• **What you have to do**: What you should end up with is an exact copy of the lines from the one holding "Click 电流 200 mA in the LTC 1000-S row" through the last line of the entries below, both included, and nothing else; leave every picture out.

• **Task inputs**:
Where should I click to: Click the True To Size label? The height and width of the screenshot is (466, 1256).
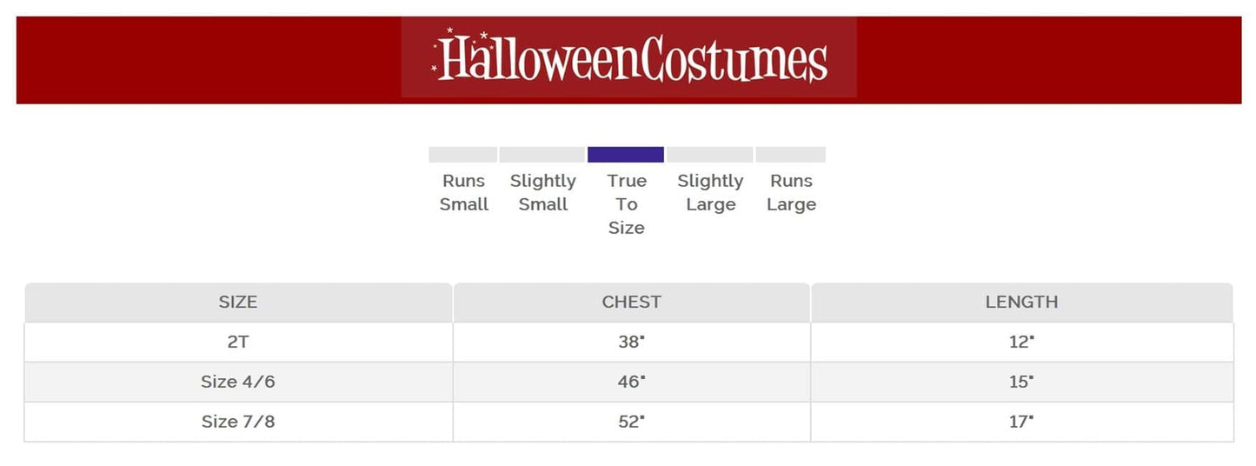(627, 204)
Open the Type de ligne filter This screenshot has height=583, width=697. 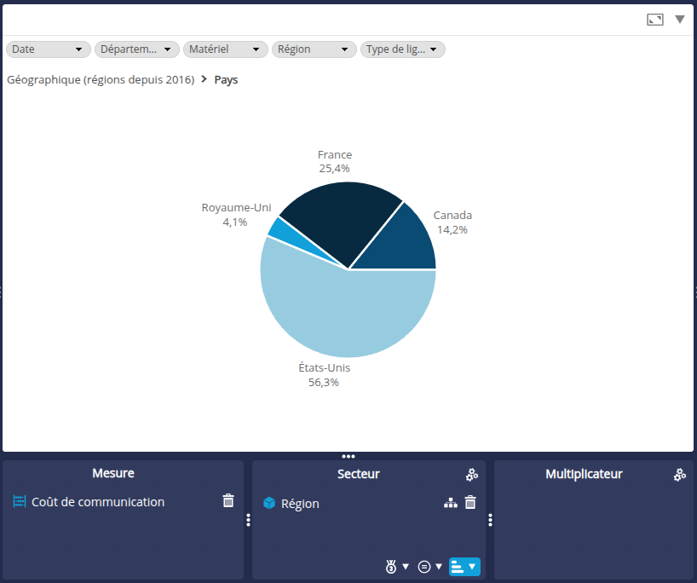(402, 49)
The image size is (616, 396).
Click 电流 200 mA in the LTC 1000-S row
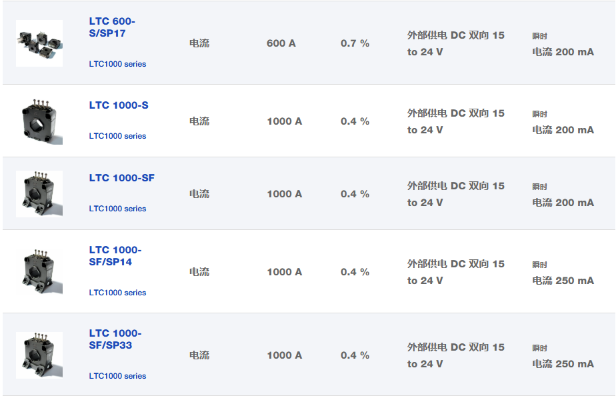click(x=563, y=130)
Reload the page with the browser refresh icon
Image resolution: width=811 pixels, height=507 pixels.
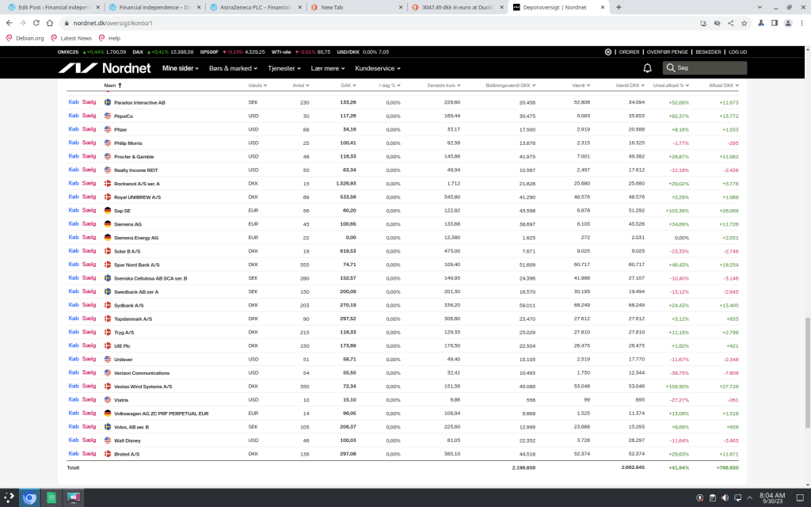pyautogui.click(x=38, y=23)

• **Output of the exercise**:
Click 电流 200 mA in the LTC 1000-S row
click(x=563, y=130)
Reload the page with the browser refresh icon
Image resolution: width=811 pixels, height=507 pixels.
pyautogui.click(x=38, y=23)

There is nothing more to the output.